## Record set

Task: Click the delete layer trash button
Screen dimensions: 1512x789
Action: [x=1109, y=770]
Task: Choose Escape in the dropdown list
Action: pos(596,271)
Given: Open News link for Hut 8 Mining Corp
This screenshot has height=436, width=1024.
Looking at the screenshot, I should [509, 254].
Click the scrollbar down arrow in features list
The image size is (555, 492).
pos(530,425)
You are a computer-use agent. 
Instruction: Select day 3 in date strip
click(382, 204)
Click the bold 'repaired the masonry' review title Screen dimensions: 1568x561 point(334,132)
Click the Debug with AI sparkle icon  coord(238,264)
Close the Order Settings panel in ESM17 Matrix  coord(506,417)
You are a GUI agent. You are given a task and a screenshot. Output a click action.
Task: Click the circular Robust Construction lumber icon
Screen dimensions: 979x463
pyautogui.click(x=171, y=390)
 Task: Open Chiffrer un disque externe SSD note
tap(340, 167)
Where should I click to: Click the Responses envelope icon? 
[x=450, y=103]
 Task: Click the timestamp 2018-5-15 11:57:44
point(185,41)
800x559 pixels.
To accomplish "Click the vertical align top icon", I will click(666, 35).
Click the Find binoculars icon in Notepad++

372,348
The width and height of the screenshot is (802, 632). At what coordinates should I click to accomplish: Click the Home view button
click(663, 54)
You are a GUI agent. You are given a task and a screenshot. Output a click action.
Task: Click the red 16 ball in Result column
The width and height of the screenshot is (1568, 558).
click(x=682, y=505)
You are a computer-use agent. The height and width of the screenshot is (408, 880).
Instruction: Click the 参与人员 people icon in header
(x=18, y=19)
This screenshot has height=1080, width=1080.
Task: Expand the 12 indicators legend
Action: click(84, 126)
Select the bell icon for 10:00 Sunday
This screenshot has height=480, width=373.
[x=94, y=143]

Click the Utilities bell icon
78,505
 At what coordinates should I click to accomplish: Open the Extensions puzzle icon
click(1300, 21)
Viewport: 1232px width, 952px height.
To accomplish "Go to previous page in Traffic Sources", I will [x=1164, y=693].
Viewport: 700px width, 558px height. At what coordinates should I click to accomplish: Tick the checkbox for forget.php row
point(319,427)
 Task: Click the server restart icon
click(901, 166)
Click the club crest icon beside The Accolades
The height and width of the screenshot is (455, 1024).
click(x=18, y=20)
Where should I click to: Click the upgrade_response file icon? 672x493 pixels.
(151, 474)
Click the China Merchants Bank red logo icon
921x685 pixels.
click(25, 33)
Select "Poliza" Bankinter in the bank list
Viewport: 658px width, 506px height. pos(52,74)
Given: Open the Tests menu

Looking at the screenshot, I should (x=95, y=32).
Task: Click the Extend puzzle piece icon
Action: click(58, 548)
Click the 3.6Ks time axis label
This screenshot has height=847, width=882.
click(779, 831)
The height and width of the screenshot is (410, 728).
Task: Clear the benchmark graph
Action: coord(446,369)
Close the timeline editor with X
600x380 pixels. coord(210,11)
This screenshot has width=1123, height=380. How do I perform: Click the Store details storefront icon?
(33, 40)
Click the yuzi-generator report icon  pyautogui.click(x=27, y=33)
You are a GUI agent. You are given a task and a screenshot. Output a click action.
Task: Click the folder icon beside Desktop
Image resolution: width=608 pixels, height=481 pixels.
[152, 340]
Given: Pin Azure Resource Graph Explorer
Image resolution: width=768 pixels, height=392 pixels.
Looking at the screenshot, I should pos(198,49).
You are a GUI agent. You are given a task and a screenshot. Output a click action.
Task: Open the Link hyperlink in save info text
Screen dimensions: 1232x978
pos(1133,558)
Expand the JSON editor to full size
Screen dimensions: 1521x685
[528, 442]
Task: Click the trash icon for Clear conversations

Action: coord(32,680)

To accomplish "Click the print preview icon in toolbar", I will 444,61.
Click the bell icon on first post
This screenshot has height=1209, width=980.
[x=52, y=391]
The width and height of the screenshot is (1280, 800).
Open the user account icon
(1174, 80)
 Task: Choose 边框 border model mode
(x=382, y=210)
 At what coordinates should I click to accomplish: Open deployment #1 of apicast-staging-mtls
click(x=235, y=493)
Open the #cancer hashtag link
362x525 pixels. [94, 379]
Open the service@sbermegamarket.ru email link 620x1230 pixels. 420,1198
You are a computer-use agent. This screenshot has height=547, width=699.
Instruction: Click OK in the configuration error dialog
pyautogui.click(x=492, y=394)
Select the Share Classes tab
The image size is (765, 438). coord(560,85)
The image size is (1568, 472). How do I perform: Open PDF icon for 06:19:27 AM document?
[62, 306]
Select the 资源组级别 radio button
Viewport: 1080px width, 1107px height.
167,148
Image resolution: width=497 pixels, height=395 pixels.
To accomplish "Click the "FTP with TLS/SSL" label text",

## Requirement
Return, from the material above, every line with the word "computer".

## Written reply
You are a computer-use agent. 
You are a computer-use agent. The height and width of the screenshot is (408, 880).
You are a computer-use agent. This screenshot has height=547, width=699.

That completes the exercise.